NEW YORK — New York’s attorney general on Tuesday ordered the daily fantasy sports companies DraftKings and FanDuel to stop accepting bets in the state, saying their operations amount to illegal gambling.
In a pair of letters sent to the companies, Attorney General Eric Schneiderman said that after a one-month investigation, his office had concluded that the daily contests promoted like a lottery are essentially games of chance, not skill.
He drew a sharp distinction between the operations of daily fantasy sports sites and traditional fantasy leagues, which he said remained legal.
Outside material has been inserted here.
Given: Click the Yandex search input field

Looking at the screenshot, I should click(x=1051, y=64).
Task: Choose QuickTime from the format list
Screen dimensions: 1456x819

Schneiderman said the daily contests are “neither harmless nor victimless” and carry the same social and economic costs of other forms of gambling. In a separate statement, he accused the companies of being “leaders of a massive, multibillion-dollar scheme intended to evade the law and fleece sports fans across the country.”
New York-based FanDuel insisted in a statement that its games are legal.
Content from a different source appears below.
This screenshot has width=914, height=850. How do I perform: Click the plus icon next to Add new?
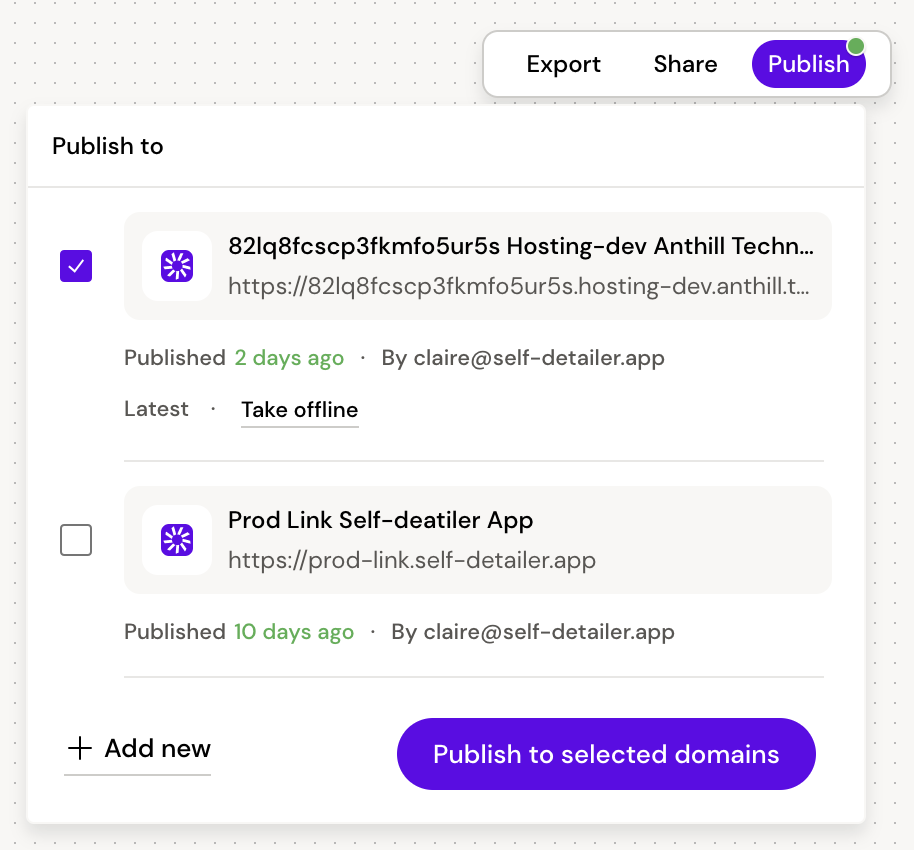(x=79, y=748)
“This is a politician telling hundreds of thousands of New Yorkers they are not allowed to play a game they love and share with friends, family, co-workers and players across the country,” it said. “The game has been played — legally — in New York for years and years, but after the attorney general realized he could now get himself some press coverage, he decided a game that has been around for a long, long time is suddenly now not legal.”
Boston-based DraftKings said in a statement that it was disappointed in Schneiderman’s action, “particularly since he did not take any time to understand our business or why daily fantasy sports are clearly a game of skill.” It said the company would “vigorously pursue all legal options available to ensure our over half a million customers in New York state can continue to play the fantasy sports games they love.”
Daily fantasy sports have become increasingly popular, with DraftKings and FanDuel blanketing the Internet and TV ahead of and during the 2015 NFL season with ads promising casual fans the opportunity to win big money playing in tournaments against other sports buffs who meticulously track player statistics.
The sites have come under increased scrutiny since it was revealed last month that a midlevel DraftKings employee playing fantasy football beat more than 200,000 other players, winning $350,000 on rival FanDuel. The case raised questions about insider trading after game data not publicly accessible was inadvertently posted online.
The companies have said their employees didn’t appear to violate industry rules but launched internal probes and barred their workers from playing on rival websites.
News of that episode prompted Schneiderman to ask the companies to turn over information.
Nevada regulators ordered the sites to shut down on Oct. 15, ruling that they couldn’t operate in the state without a gambling license. States including Pennsylvania, Massachusetts and Georgia have considered enacting their own rules.